Golden Horn Brass Kadrosu: Sinan Şirin (Tuba), Emre Berbergil (Trombon), Prof. Begüm Soydan (Korno), Julıan Lupu (Trompet), Renato Lupu (Trompet)
14 ve 15 Ağustos’ta Almanya’nın prestijli klasik müzik festivallerinden biri olan Schleswig-Holstein kapsamında 2 uluslararası konser verecek olan ve biletleri satışa çıktığı an tükenen bu konserlerin ardından rotasını tekrar Türkiye’ye çeviren Golden Horn Brass, 30 Ağustos Zafer Bayramı’na özel bir konserle bu kez Çanakkale Kültür Yolu Festivali’nin açılışını yapacak. Topluluğun kurucusu, Mimar Sinan Üniversitesi Devlet Konservatuarı profesörü Begüm Soydan ile Golden Horn Brass konserlerini konuştuk.
Prof. Begüm Soydan
Ağustos ayında vereceğiniz yurtdışı konserlerinin biletleri tükendi. Bu ilgiyi neye bağlıyorsunuz?
Bu ilgi bizi hem gururlandırıyor hem de daha iyisini yapma konusunda motive ediyor. Müzik evrensel bir dil; biz de bu dili kendi köklerimizden besleyerek samimi ve güçlü bir anlatımla sahneye taşıyoruz. Dinleyicinin sahiciliğe olan hassasiyetiyle buluştuğumuzda, konser salonları doluyor, müzik ortak bir payda oluyor.
Farklı ülkelerde sahne almak müziğinize nasıl yansıyor?
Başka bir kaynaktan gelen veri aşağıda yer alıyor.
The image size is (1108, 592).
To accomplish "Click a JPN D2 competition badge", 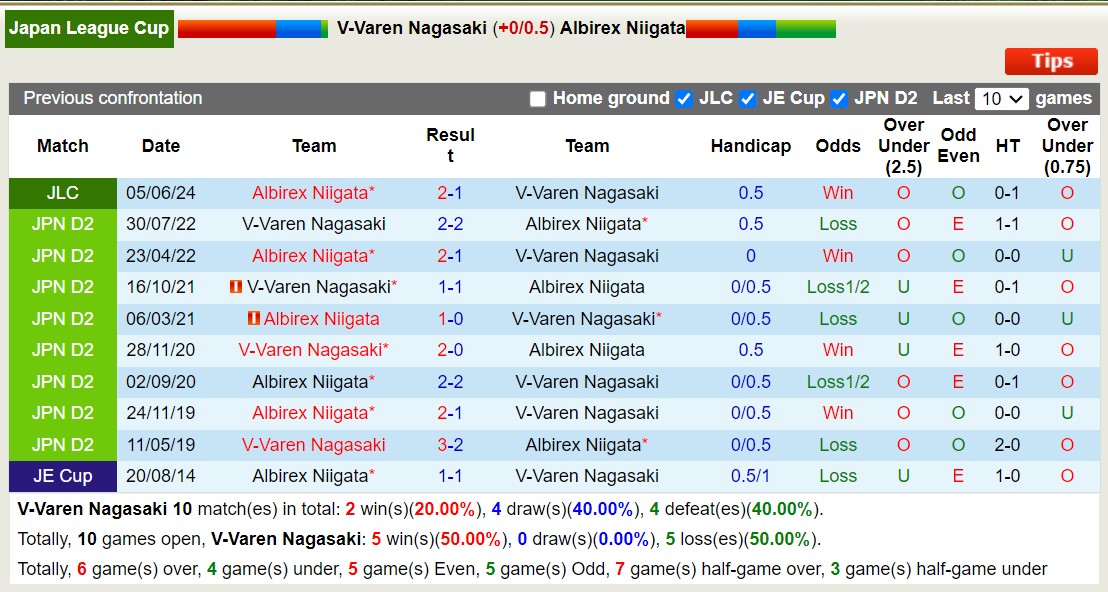I will pyautogui.click(x=62, y=224).
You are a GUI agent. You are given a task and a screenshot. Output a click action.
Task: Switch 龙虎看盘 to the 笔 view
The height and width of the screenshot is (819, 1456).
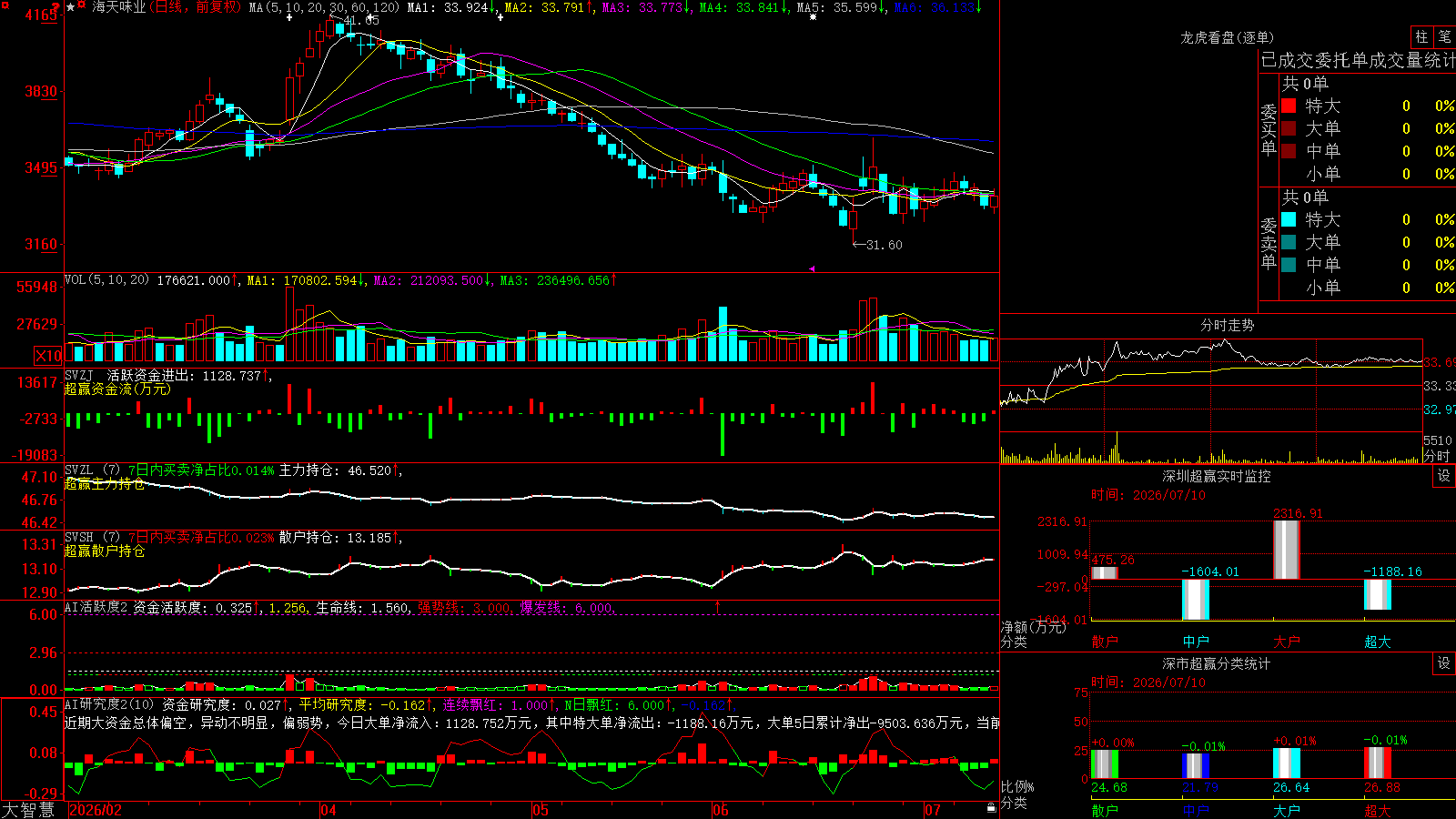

Seyirciyle kurduğunuz bağda neler değişiyor?
Her coğrafya bize yeni hikâyeler anlatıyor. Bazen bir bakış, bazen bir alkışla o bağ kuruluyor. Bu da doğrudan müziğimize yansıyor. Farklı kültürlerle karşılaştıkça, repertuarımızda ve yorumumuzda yeni renkler ortaya çıkıyor. Her sahne, bizim için hem bir sınav hem bir öğrenme alanı oluyor.
Repertuarınızı belirlerken uluslararası seyirciyi göz önünde bulunduruyor musunuz?
Kesinlikle. Dinleyiciyi tanımak, onunla ortak bir frekans yakalayabilmek çok önemli. Kimi zaman bir Anadolu ezgisini evrensel bir formda sunuyoruz, kimi zaman da klasik bir eseri kendi yorumumuzla yeniden şekillendiriyoruz. Önemli olan izleyicinin kalbine dokunabilmek; repertuarımızı da bu hedefle şekillendiriyoruz.
Çanakkale Kültür Yolu Festivali kapsamında, 30 Ağustos Zafer Bayramı’na özel vereceğiniz konser sizin için ne anlam taşıyor?
Bu konser bizim için sadece bir sahne performansı değil; aynı zamanda tarihimize, özgürlüğümüze ve ortak hafızamıza saygı duruşu. Çanakkale’nin simgesel gücüyle 30 Ağustos’un anlamı birleşince, sahnede sadece müzik değil, derin bir duygusal anlatım da oluyor.
Zafer Bayramı’na özel bir programınız var mı?
Evet, özel bir seçki hazırladık. Millî mücadelemizin ruhunu yansıtan, dinleyiciyi hem duygulandıracak hem de gururlandıracak bir repertuarla sahnede olacağız. Türk müziğinin köklerinden beslenen eserleri brass tınısıyla yeniden yorumladık.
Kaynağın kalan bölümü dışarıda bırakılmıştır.